The #1 Trap: Depreciation Recapture

Here's the thing nobody explains until you sell. When you accelerate depreciation, you reduce your cost basis in the property. Sell that property, and the IRS recaptures the accelerated depreciation at a 25% rate. Not your ordinary income rate. Not the capital gains rate. A flat 25%.

Example. You bought for $500,000. Cost seg gave you $150,000 in accelerated deductions. Your adjusted basis is now $350,000 (minus whatever straight-line depreciation you took). Sell for $600,000, and you owe capital gains tax on $100,000 of appreciation — plus 25% recapture on the $150,000 in accelerated depreciation. That's $37,500 in recapture tax alone.

Was the cost seg still worth it? Depends on when you sell. If you held for 8 years and that $150,000 deduction shielded income taxed at 35%, you saved $52,500 in year one and owed $37,500 at sale. Net benefit: $15,000 — plus the time value of money on $52,500 for 8 years. That's real. But if you flip the property in 18 months? The recapture wipes out most of the benefit.

The break-even holding period is typically 7 to 10 years. Hold longer, and the time-value-of-money advantage compounds. Sell early, and recapture bites.

The 1031 Escape Hatch

Here's where cost seg and the 1031 exchange work together. When you do a 1031 exchange, depreciation recapture is deferred — not eliminated, deferred. You carry the reduced basis into the replacement property. If you keep exchanging, you keep deferring. Die holding the last property, and your heirs get a stepped-up basis. The recapture disappears.

That's the strategy. Cost seg in the early years to maximize cash flow and reduce taxes. 1031 exchange when you sell. Repeat. The depreciation recapture never comes due as long as you stay in the 1031 chain. It's legal. It's documented. And it's exactly how large-portfolio investors have operated for decades.

Look-Back Studies

If you bought a property two, five, even ten years ago and never did a cost-seg study, you're not out of luck. A look-back study reclassifies the assets retroactively. You file IRS Form 3115 — a change in accounting method — and take the entire cumulative catch-up deduction in the current tax year. No amended returns. No penalties.
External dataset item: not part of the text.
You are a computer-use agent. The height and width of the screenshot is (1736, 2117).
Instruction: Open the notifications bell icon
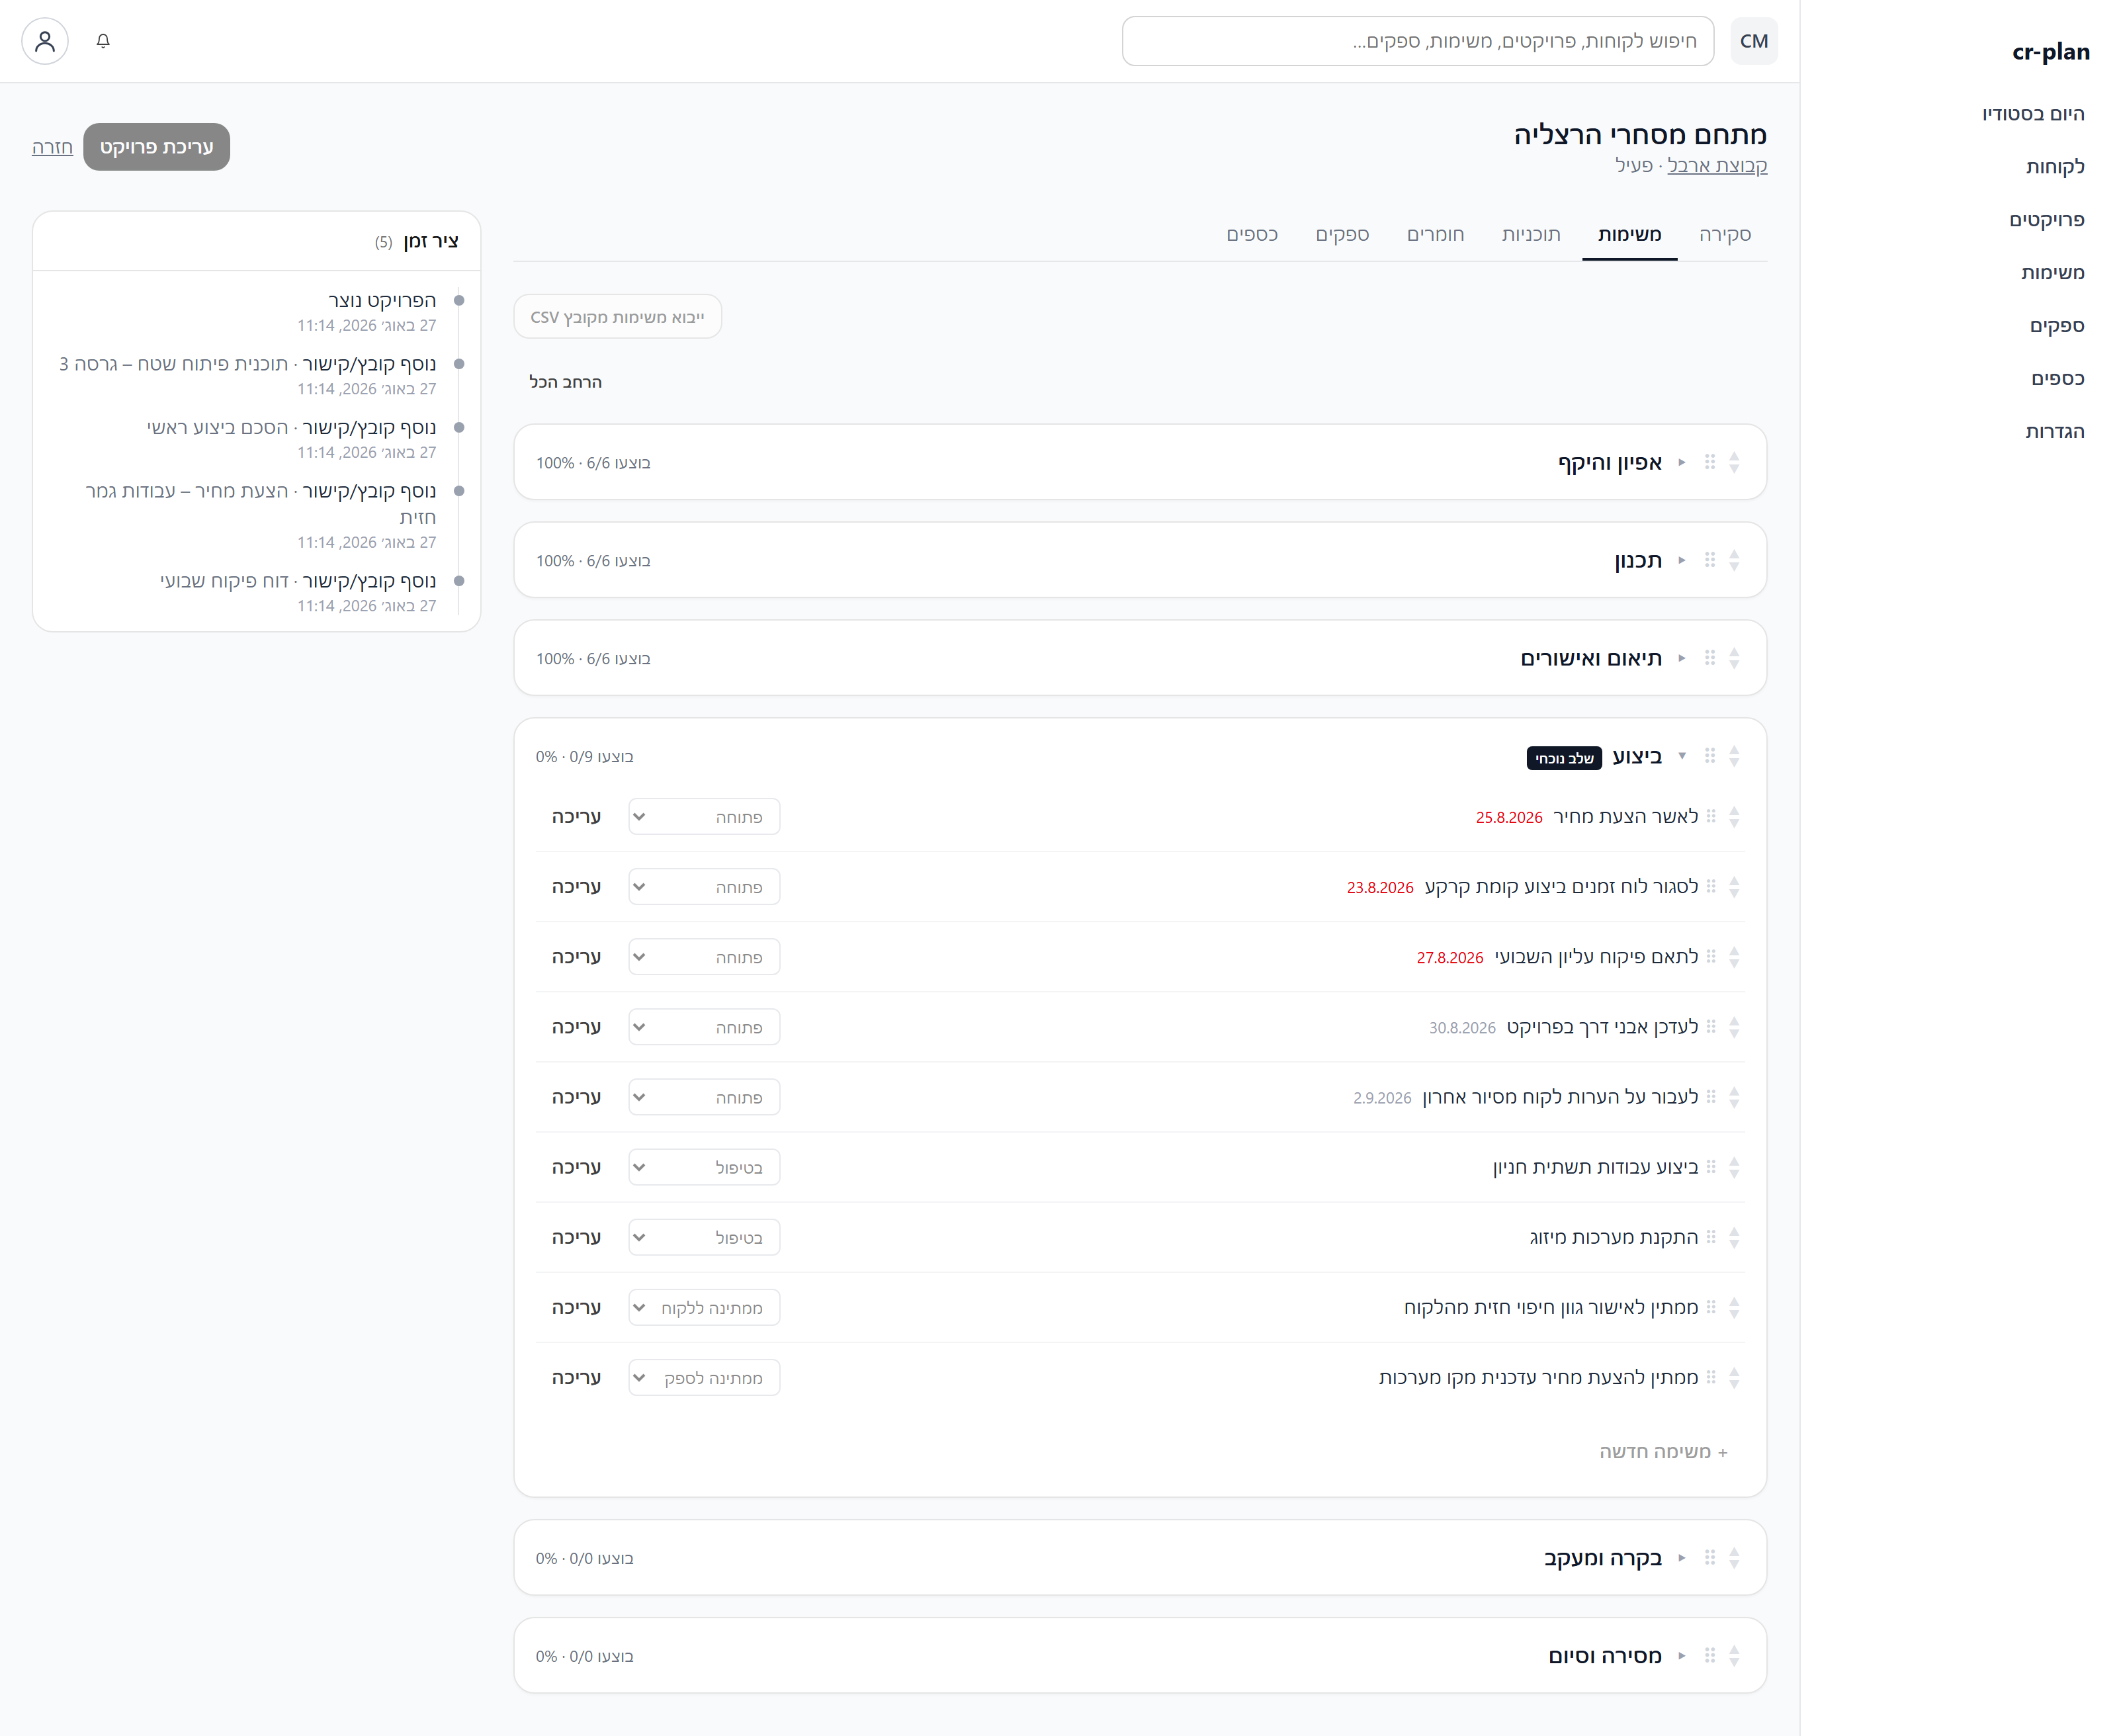pos(103,41)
A $585,000 property bought in 2020 with $176,000 in reclassifiable assets? If you've been depreciating everything over 27.5 years, you've claimed about $32,000 on those components over five years. A cost-seg study reclassifies them and gives you $176,000 minus $32,000 — that's $144,000 in catch-up deductions. In one year. Your CPA files the 3115, and the deduction hits your current return.

The rehab costs you put into that kitchen renovation in 2022? If they weren't cost-segregated, they're sitting in the 27.5-year bucket. A look-back study pulls them out.

Bottom line: cost segregation is the single most underused tax tool in residential real estate. The Big Beautiful Bill gave us 100% bonus depreciation through 2029. The playbook is simple — engineering study, bonus deduction, 1031 when you sell. Don't leave money on the table. Talk to your CPA this week.